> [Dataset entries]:
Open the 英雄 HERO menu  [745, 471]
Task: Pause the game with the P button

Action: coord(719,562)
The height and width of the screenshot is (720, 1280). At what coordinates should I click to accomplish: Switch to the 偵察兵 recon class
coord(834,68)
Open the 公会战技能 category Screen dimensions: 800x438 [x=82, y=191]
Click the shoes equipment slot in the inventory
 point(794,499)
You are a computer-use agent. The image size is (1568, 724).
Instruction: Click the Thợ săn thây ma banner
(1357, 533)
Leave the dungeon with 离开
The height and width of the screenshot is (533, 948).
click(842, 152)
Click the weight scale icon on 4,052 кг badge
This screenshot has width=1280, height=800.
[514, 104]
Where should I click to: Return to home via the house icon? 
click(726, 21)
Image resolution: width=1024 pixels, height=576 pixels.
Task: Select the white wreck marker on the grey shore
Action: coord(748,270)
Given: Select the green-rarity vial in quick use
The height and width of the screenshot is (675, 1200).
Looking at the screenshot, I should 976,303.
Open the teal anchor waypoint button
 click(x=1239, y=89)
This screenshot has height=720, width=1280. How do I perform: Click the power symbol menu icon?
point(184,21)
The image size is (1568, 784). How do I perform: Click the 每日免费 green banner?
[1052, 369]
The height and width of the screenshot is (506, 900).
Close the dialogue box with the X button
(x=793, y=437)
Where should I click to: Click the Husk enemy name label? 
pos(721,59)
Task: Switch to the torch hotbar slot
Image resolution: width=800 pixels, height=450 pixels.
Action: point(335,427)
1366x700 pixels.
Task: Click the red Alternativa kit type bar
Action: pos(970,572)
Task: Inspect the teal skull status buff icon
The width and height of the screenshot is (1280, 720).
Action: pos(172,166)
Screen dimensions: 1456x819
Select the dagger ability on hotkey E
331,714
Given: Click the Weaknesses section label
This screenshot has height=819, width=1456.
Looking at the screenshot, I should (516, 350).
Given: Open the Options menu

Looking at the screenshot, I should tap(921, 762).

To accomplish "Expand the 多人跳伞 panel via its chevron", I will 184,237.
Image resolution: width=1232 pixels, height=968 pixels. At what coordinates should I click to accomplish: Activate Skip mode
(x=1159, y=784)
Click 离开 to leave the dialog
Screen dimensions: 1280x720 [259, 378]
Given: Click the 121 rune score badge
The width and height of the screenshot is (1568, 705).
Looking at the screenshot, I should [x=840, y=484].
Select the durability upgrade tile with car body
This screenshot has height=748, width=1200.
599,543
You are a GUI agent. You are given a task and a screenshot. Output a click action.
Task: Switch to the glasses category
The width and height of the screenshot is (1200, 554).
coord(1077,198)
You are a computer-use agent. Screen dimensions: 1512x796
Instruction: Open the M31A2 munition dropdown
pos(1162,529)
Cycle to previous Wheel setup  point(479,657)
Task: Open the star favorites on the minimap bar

> [TO BE DONE]: Copy every one of the records above word for word, line by line, changing nothing.

> [RESULT OF THE TASK]:
Open the 英雄 HERO menu  [745, 471]
Task: Pause the game with the P button

Action: coord(719,562)
The height and width of the screenshot is (720, 1280). At what coordinates should I click to accomplish: Switch to the 偵察兵 recon class
coord(834,68)
Open the 公会战技能 category Screen dimensions: 800x438 [x=82, y=191]
Click the shoes equipment slot in the inventory
 point(794,499)
You are a computer-use agent. The image size is (1568, 724).
Instruction: Click the Thợ săn thây ma banner
(1357, 533)
Leave the dungeon with 离开
The height and width of the screenshot is (533, 948).
click(842, 152)
Click the weight scale icon on 4,052 кг badge
This screenshot has width=1280, height=800.
[514, 104]
Where should I click to: Return to home via the house icon? 
click(726, 21)
Image resolution: width=1024 pixels, height=576 pixels.
Task: Select the white wreck marker on the grey shore
Action: coord(748,270)
Given: Select the green-rarity vial in quick use
The height and width of the screenshot is (675, 1200).
Looking at the screenshot, I should 976,303.
Open the teal anchor waypoint button
 click(x=1239, y=89)
This screenshot has height=720, width=1280. How do I perform: Click the power symbol menu icon?
point(184,21)
The image size is (1568, 784). How do I perform: Click the 每日免费 green banner?
[1052, 369]
The height and width of the screenshot is (506, 900).
Close the dialogue box with the X button
(x=793, y=437)
Where should I click to: Click the Husk enemy name label? 
pos(721,59)
Task: Switch to the torch hotbar slot
Image resolution: width=800 pixels, height=450 pixels.
Action: point(335,427)
1366x700 pixels.
Task: Click the red Alternativa kit type bar
Action: pos(970,572)
Task: Inspect the teal skull status buff icon
The width and height of the screenshot is (1280, 720).
Action: pos(172,166)
Screen dimensions: 1456x819
Select the dagger ability on hotkey E
331,714
Given: Click the Weaknesses section label
This screenshot has height=819, width=1456.
Looking at the screenshot, I should (516, 350).
Given: Open the Options menu

Looking at the screenshot, I should tap(921, 762).

To accomplish "Expand the 多人跳伞 panel via its chevron", I will 184,237.
Image resolution: width=1232 pixels, height=968 pixels. At what coordinates should I click to accomplish: Activate Skip mode
(x=1159, y=784)
Click 离开 to leave the dialog
Screen dimensions: 1280x720 [259, 378]
Given: Click the 121 rune score badge
The width and height of the screenshot is (1568, 705).
Looking at the screenshot, I should [x=840, y=484].
Select the durability upgrade tile with car body
This screenshot has height=748, width=1200.
599,543
You are a GUI agent. You are given a task and a screenshot. Output a click action.
Task: Switch to the glasses category
The width and height of the screenshot is (1200, 554).
coord(1077,198)
You are a computer-use agent. Screen dimensions: 1512x796
Instruction: Open the M31A2 munition dropdown
pos(1162,529)
Cycle to previous Wheel setup  point(479,657)
Task: Open the star favorites on the minimap bar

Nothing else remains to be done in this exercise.